RECORD SET =
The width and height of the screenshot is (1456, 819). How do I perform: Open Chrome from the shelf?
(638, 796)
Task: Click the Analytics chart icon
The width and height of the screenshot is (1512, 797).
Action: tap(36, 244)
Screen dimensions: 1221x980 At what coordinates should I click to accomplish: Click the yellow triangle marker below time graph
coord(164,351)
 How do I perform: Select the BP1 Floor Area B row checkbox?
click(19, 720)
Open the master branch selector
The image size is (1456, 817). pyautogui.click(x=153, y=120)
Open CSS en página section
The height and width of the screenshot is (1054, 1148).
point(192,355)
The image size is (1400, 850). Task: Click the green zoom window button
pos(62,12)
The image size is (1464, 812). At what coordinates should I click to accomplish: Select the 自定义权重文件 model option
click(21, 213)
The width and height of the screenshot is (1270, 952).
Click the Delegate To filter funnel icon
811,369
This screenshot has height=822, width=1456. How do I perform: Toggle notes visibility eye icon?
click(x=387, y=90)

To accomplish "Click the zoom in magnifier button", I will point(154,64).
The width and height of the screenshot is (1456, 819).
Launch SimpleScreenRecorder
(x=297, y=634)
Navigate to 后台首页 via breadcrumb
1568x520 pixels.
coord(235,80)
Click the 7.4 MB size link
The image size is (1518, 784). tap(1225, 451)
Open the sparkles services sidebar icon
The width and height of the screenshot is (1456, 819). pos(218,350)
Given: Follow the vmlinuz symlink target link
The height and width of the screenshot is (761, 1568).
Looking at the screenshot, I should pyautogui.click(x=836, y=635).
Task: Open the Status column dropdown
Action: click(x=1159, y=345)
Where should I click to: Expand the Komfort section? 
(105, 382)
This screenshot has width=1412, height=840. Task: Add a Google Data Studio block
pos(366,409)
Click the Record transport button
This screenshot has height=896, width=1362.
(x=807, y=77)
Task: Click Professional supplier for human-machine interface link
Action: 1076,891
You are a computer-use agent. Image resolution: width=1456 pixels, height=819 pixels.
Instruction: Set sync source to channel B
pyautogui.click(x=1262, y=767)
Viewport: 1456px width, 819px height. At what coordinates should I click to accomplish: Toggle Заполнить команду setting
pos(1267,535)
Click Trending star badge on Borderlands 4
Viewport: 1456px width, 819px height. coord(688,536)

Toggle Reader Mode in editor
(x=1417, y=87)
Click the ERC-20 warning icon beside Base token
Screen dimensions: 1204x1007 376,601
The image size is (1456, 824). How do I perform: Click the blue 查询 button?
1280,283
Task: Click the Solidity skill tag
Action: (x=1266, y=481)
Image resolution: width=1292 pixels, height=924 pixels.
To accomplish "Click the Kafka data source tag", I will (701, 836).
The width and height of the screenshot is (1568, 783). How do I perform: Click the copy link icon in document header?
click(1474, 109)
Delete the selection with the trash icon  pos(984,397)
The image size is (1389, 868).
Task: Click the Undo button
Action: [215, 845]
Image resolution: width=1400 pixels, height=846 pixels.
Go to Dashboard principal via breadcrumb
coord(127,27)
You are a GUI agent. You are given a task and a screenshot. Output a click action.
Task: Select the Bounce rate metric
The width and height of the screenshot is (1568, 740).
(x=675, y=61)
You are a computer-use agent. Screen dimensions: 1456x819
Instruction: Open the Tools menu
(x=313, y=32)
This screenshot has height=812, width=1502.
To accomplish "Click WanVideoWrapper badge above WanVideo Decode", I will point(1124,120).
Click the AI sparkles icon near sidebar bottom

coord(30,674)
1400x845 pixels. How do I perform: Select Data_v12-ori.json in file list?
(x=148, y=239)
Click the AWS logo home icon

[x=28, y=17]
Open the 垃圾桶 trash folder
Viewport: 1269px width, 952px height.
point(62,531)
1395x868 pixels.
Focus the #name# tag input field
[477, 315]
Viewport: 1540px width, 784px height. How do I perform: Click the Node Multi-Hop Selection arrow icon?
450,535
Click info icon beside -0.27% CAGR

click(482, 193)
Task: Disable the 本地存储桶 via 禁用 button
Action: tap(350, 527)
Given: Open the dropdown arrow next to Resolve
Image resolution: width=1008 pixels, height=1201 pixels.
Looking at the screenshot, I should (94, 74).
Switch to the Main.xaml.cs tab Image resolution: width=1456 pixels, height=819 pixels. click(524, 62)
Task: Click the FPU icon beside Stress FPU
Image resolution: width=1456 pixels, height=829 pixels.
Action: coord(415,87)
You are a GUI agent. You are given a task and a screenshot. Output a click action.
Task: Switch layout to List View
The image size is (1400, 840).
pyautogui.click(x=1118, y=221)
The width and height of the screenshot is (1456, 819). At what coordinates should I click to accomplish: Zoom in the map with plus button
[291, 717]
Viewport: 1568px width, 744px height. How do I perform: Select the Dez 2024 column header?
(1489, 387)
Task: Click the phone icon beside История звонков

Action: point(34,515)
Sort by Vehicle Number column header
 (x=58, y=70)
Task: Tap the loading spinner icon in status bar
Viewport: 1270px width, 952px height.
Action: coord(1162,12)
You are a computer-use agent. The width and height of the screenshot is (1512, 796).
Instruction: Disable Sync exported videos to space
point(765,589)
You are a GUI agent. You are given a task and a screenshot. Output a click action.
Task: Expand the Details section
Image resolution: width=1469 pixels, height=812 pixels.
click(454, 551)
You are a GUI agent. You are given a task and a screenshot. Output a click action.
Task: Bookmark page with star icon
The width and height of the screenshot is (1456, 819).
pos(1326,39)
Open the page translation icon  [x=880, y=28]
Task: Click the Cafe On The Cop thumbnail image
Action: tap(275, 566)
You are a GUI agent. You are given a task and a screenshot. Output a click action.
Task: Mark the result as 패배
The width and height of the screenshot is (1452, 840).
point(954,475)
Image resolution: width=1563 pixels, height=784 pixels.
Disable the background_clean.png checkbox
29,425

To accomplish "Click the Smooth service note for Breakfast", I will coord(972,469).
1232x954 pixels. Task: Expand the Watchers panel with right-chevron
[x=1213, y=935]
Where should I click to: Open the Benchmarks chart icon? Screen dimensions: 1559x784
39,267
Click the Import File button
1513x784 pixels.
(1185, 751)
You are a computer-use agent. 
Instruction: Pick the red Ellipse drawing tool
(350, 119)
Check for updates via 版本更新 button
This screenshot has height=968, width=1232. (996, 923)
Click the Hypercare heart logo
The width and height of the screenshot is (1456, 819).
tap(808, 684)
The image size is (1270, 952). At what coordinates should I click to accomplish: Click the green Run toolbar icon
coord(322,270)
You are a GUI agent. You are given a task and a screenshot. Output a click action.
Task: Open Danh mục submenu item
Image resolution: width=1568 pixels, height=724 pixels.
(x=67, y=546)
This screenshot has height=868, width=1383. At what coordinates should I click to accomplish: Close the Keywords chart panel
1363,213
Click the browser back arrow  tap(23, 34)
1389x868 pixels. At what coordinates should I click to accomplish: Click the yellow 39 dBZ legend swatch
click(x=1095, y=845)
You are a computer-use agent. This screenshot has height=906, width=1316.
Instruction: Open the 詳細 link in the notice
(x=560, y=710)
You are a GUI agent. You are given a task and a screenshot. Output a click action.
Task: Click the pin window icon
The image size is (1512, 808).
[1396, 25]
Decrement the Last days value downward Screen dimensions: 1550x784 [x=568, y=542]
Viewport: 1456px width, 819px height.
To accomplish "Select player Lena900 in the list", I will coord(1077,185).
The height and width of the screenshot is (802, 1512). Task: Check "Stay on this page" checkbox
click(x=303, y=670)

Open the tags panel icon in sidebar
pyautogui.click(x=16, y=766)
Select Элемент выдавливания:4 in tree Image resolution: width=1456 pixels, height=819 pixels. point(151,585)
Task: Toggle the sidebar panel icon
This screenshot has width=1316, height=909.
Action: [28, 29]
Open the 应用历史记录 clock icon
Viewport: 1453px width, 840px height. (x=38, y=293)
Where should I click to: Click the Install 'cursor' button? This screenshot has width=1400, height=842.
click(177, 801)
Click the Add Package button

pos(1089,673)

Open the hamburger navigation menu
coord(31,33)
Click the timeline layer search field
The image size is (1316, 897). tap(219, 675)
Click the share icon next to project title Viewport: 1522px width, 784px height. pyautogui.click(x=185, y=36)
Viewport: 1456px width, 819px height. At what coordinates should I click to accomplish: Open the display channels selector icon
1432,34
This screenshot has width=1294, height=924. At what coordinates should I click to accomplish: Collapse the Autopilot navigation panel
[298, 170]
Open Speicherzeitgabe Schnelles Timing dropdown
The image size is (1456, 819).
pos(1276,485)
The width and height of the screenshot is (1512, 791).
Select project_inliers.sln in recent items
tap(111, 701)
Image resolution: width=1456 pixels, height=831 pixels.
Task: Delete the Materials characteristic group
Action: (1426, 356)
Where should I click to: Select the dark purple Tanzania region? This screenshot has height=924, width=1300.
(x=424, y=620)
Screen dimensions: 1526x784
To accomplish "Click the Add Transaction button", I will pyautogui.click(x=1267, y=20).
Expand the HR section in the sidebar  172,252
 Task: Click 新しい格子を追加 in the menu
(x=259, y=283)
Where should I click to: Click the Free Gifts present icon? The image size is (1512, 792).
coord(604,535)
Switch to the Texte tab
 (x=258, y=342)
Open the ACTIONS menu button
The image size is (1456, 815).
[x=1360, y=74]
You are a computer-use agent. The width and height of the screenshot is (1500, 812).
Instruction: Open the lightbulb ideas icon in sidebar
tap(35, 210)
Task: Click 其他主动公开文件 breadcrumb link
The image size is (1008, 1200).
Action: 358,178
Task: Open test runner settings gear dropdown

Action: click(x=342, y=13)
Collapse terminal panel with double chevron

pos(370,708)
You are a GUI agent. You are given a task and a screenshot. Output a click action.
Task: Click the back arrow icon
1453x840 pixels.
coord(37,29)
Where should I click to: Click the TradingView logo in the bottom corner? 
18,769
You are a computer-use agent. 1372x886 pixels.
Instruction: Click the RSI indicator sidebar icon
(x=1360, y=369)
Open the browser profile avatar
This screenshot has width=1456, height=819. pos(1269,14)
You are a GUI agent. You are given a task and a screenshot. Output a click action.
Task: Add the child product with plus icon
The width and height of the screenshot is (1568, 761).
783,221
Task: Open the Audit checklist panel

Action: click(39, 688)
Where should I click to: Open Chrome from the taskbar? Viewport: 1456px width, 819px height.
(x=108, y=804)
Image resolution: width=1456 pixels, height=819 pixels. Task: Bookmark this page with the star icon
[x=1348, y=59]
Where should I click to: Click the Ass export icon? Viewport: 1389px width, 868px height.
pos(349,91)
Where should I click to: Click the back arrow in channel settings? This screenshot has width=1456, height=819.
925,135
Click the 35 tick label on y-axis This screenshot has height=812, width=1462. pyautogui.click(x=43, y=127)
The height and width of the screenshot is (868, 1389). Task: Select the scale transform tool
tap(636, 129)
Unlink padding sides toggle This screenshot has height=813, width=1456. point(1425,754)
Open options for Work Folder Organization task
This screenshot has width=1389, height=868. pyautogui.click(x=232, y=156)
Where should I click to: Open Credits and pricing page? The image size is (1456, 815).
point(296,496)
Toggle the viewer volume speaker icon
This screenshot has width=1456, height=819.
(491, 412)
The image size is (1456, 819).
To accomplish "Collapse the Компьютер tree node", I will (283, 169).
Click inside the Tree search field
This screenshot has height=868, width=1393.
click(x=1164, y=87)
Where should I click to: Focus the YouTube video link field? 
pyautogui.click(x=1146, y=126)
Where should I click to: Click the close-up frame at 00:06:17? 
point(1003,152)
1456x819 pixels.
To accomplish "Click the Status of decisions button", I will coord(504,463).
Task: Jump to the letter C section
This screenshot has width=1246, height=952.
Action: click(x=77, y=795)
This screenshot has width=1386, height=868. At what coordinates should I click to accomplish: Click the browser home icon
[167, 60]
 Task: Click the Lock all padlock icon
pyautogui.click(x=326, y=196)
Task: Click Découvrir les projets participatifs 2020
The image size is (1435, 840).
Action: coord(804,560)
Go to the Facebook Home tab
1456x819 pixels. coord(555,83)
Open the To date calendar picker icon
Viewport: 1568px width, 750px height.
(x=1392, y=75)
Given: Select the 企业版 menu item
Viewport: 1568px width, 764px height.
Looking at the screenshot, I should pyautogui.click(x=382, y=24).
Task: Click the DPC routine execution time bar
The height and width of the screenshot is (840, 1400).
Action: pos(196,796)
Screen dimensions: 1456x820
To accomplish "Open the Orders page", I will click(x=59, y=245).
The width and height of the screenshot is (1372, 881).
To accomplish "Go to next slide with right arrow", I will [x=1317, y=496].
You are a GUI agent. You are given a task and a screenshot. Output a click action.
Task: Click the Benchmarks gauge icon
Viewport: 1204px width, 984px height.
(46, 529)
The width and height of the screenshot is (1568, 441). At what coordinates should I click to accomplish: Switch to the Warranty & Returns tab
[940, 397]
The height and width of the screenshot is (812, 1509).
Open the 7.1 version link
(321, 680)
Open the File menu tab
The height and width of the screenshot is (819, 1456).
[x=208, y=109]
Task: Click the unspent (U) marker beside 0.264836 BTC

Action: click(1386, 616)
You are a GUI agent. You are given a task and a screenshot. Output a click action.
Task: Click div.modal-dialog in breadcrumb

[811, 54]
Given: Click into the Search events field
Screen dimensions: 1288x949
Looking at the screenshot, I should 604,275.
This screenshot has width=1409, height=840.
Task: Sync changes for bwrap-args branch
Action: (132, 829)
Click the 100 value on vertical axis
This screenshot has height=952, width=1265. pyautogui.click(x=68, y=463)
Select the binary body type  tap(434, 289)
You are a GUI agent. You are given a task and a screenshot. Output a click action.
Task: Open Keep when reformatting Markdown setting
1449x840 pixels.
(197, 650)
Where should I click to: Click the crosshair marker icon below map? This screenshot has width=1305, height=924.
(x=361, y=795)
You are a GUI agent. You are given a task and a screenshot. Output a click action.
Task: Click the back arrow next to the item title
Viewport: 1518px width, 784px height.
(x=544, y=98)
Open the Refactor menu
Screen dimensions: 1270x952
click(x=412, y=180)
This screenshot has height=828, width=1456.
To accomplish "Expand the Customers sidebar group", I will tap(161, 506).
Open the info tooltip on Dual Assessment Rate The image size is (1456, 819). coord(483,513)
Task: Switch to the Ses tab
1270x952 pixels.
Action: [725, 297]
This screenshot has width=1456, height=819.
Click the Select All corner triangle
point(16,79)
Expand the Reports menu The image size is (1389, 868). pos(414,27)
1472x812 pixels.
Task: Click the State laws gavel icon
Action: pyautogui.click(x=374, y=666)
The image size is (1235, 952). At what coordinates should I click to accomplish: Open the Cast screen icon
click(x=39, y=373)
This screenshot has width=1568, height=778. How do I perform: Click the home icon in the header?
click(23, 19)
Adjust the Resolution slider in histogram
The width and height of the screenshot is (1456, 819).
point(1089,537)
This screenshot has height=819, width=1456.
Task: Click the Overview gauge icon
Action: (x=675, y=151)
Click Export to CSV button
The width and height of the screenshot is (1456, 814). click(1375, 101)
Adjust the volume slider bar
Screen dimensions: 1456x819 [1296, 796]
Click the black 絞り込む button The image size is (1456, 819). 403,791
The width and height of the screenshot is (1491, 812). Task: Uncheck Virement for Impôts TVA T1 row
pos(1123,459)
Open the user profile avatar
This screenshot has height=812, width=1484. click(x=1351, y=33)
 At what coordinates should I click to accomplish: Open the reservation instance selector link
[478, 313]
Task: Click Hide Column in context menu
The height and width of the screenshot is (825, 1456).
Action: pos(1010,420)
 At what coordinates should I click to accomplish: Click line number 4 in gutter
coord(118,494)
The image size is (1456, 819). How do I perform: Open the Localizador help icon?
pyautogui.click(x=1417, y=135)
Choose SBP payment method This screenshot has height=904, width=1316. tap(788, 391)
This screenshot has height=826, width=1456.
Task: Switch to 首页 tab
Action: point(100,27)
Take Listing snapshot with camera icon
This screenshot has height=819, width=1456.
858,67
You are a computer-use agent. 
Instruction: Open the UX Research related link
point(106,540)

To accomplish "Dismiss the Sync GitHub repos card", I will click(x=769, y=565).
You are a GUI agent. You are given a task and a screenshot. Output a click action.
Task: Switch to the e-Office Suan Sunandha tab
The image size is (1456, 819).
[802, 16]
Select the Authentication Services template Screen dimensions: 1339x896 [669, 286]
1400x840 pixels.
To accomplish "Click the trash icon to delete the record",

WHAT IS NEEDED = Above are the records; from them, give again exactly the lines from the one containing "channels selector icon" to the one containing "The width and height of the screenshot is (1512, 791).", both lines included, and nothing more.

RESPONSE TO THIS EXERCISE =
Viewport: 1456px width, 819px height. At what coordinates should I click to accomplish: Open the display channels selector icon
1432,34
This screenshot has width=1294, height=924. At what coordinates should I click to accomplish: Collapse the Autopilot navigation panel
[298, 170]
Open Speicherzeitgabe Schnelles Timing dropdown
The image size is (1456, 819).
pos(1276,485)
The width and height of the screenshot is (1512, 791).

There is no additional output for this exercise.